WHAT YOU HAVE TO DO
Task for the records below: copy exactly, and only, the line containing "Given: Tap the Longitude value" and every line after it to the end, with pictures left out.

[SUPPLIED RECORDS]

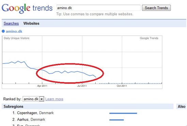Click the Also column header
The image size is (187, 126).
tap(182, 107)
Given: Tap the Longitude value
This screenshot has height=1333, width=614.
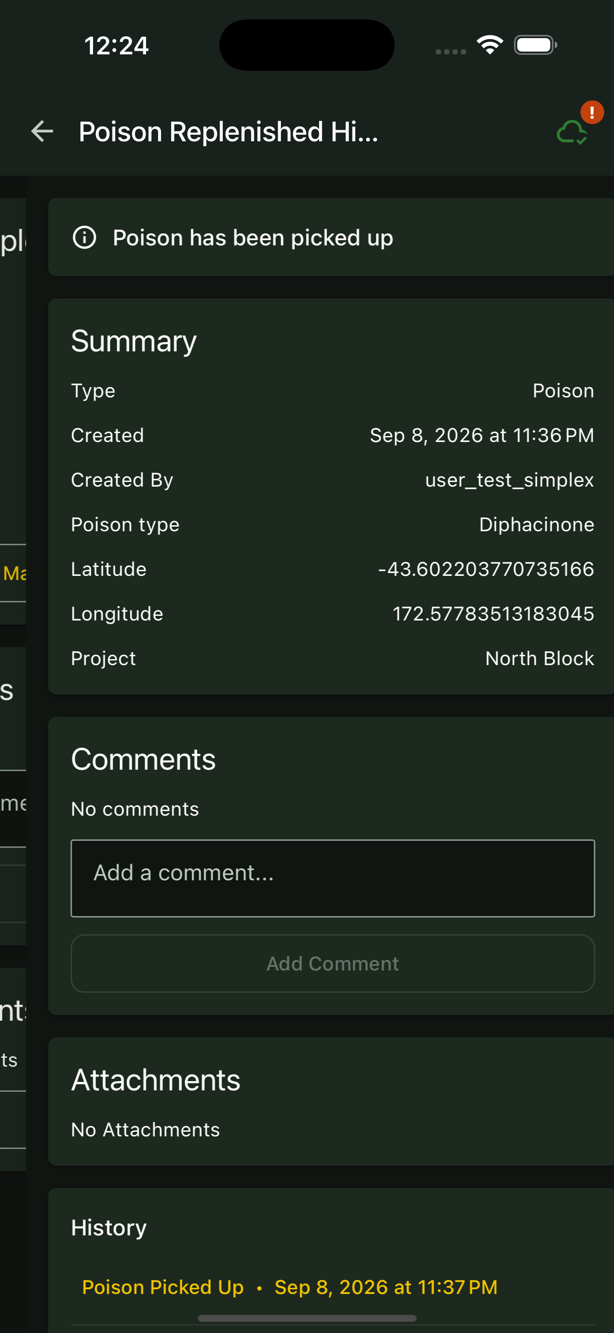Looking at the screenshot, I should tap(493, 614).
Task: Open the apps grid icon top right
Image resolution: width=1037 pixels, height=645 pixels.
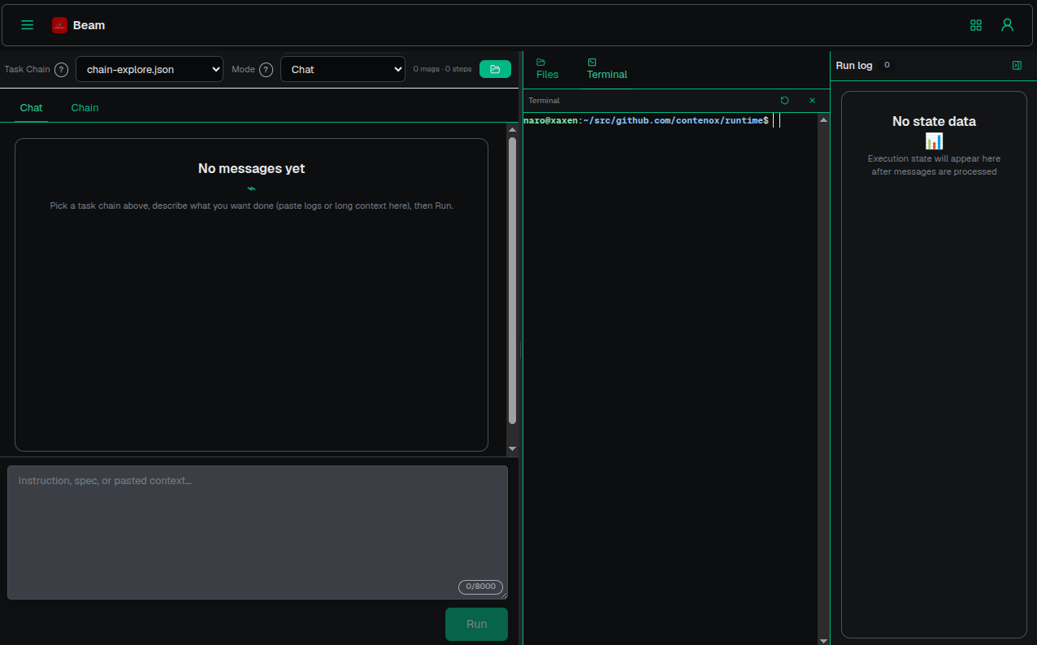Action: point(975,25)
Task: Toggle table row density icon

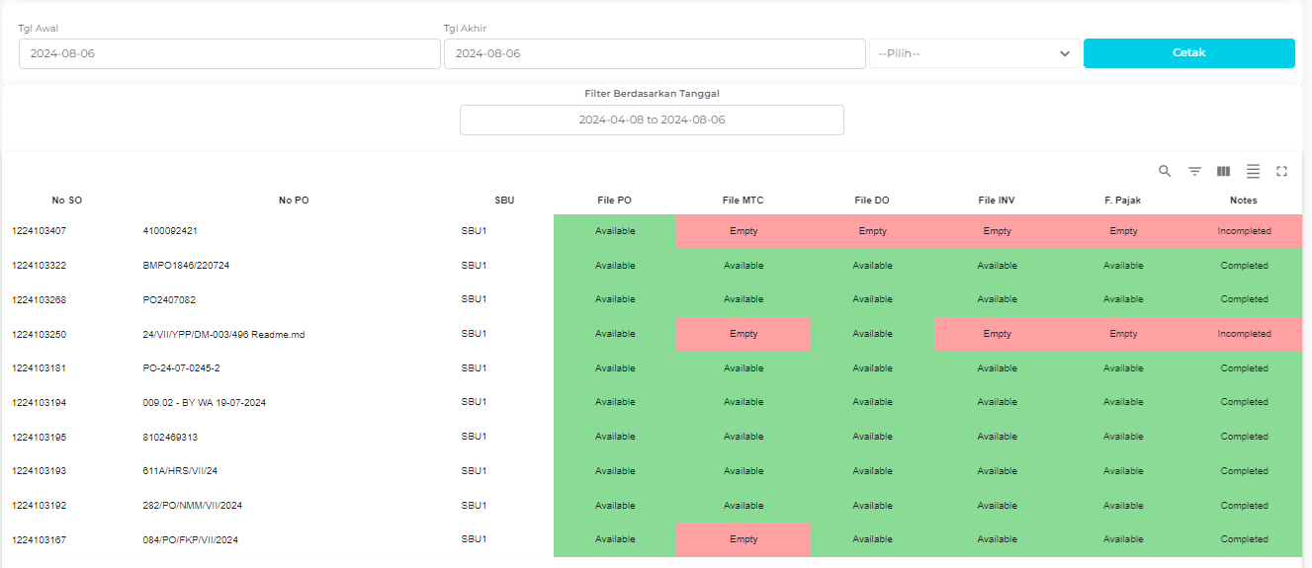Action: 1253,171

[/SUPPLIED RECORDS]

WRITTEN RESPONSE
Given: Tap the Longitude value
This screenshot has height=1333, width=614.
Looking at the screenshot, I should tap(493, 614).
Task: Open the apps grid icon top right
Image resolution: width=1037 pixels, height=645 pixels.
Action: point(975,25)
Task: Toggle table row density icon

Action: 1253,171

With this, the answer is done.